In our patients, dramatic neurologic deficits developed ~1 month after fludarabine therapy (Figure 5). These manifested initially as profound rapid vision loss and then generalized CNS dysfunction and death 1 month to 3 months thereafter. Rapid clinical deterioration correlated with the extensive CNS atrophy seen on postmortem examination. Two of the patients described here have been briefly described in a recent review of the ocular toxicity of fludarabine, which represents the only report in the literature of which we are aware illustrating the ocular pathology in this condition.5 Our present case series depicts the ocular pathology in greater detail and compiles the diagnostic ocular findings associated with fludarabine toxicity.
Antiretinal antibodies were tested for each of our patient's sera collected before and after administration of fludarabine using indirect immunohistochemical techniques.6 These were found to be negative, further supporting the diagnosis of toxic rather than cancer-, melanoma-, or autoimmune-associated retinopathy. This also suggests that irreversible blindness from fludarabine toxicity might result from direct neurotoxicity to both the CNS white matter, as previously reported, and to retinal ganglion and bipolar cells, perhaps by a similar mechanism, directly targeting central neuronal cells.5 This might be related to the intraretinal flecks that developed in two of the three cases reported here, although we do not know the significance of this finding.

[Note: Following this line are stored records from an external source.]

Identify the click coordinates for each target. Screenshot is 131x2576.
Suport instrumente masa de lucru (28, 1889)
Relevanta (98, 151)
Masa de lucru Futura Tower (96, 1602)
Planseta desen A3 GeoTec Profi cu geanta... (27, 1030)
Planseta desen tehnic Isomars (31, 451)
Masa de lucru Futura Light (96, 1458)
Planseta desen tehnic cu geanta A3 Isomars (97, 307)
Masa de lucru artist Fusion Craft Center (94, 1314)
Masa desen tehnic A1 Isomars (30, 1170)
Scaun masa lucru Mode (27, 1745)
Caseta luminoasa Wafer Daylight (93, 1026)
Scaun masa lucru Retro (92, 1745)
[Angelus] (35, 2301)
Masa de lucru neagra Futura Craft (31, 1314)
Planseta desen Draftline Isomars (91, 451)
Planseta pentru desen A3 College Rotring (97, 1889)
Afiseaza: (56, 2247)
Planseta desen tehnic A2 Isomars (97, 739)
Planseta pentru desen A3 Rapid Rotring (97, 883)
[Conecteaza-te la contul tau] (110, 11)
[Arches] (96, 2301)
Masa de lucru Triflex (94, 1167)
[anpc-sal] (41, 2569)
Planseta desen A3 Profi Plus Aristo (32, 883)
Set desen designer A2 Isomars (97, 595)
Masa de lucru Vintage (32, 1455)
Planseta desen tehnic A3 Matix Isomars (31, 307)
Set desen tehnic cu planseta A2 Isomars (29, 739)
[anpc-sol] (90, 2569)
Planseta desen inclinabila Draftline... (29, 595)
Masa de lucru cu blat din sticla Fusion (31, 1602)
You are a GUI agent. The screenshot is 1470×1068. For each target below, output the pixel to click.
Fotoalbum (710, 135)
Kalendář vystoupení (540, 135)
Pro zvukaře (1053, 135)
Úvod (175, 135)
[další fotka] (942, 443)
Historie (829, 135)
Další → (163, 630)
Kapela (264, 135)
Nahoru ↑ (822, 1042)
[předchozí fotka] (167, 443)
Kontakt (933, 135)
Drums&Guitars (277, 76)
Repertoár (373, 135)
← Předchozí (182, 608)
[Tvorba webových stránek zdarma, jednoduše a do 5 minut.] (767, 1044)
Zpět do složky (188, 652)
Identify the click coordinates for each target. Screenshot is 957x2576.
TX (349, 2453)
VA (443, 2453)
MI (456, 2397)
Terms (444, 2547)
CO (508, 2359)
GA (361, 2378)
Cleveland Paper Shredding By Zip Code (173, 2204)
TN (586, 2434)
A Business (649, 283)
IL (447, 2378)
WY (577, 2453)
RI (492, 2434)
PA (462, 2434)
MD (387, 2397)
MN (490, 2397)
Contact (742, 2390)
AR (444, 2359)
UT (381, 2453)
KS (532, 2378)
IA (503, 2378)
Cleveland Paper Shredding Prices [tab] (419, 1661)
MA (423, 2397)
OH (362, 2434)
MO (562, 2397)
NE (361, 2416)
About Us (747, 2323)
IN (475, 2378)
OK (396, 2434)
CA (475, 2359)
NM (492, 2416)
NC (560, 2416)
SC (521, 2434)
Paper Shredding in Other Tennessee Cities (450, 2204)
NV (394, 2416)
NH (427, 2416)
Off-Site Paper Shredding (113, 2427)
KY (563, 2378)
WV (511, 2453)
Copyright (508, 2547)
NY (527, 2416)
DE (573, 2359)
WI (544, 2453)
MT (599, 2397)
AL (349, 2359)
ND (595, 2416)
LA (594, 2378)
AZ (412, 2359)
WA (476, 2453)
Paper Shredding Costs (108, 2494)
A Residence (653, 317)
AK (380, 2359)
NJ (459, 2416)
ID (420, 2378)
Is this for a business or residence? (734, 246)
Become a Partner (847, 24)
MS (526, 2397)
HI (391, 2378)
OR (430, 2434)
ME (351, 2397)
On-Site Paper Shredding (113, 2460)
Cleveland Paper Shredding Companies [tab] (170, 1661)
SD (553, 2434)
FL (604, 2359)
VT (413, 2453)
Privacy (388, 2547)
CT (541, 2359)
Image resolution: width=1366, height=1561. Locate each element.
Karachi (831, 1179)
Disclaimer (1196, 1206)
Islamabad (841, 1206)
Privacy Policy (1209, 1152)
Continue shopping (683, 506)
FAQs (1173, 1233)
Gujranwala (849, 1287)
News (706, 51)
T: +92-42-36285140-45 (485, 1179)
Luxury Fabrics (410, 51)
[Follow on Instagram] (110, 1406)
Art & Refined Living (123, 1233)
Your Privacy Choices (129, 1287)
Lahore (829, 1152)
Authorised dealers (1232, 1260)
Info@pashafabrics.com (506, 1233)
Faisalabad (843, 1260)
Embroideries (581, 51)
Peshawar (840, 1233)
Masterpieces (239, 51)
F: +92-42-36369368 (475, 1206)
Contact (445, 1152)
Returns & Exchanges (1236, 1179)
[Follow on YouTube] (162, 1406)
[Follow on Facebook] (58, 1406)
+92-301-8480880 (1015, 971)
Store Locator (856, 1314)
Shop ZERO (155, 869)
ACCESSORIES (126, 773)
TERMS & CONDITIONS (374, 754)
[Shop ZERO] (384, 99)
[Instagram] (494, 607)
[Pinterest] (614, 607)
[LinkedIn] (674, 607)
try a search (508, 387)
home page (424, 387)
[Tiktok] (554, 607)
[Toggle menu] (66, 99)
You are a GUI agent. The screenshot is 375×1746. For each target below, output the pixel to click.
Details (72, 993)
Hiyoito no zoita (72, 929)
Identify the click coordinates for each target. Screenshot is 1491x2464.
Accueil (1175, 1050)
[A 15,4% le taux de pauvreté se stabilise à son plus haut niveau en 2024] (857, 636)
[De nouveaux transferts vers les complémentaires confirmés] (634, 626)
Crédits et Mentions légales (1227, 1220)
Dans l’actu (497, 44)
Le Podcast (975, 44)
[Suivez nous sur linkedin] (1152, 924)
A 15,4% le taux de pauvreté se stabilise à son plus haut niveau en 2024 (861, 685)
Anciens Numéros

There is substantial evidence that fludarabine potentiates the activity of other antitumor agents such as cisplatin, cytarabine, mitoxantrone, and cyclophosphamide. The possible contribution of these agents toward toxicity has been studied. Although there are reports of a higher incidence of systemic complications with combination therapy compared with monotherapy such as increased myelosuppression, ocular toxicity is not among the complications discussed in the literature.5,7 Of the other agents included in our patients’ conditioning regimens, only cyclophosphamide has been associated with ocular toxicity in the literature. The most commonly described findings include conjunctival chemosis and ocular surface dryness.8 Vision loss is seldom reported and is associated with peripheral and diffuse central neuropathies with-out mention of damage to the retinal bipolar or ganglion cells.9
Clinicians must consider the diagnosis of fludarabine toxicity in patients who develop abrupt loss of vision several weeks after treatment with fludarabine, even at conventional doses. Currently, we have no evidence to suggest that patient outcome would be improved by instituting an ocular or systemic screening regimen aimed at detecting neurotoxicity at its earliest stage. The incidence is low, and there is no known treatment to halt the rapidly progressive neurologic deterioration that occurs with this condition. We recommend counseling patients about the potential neurotoxic effects of fludarabine in addition to the other possible adverse effects. Further investigation into the mechanism of fludarabine toxicity and potential interventions is warranted.
Supported by the National Eye Institute Intramural Research programs.
None of the authors have any proprietary interest in the material presented.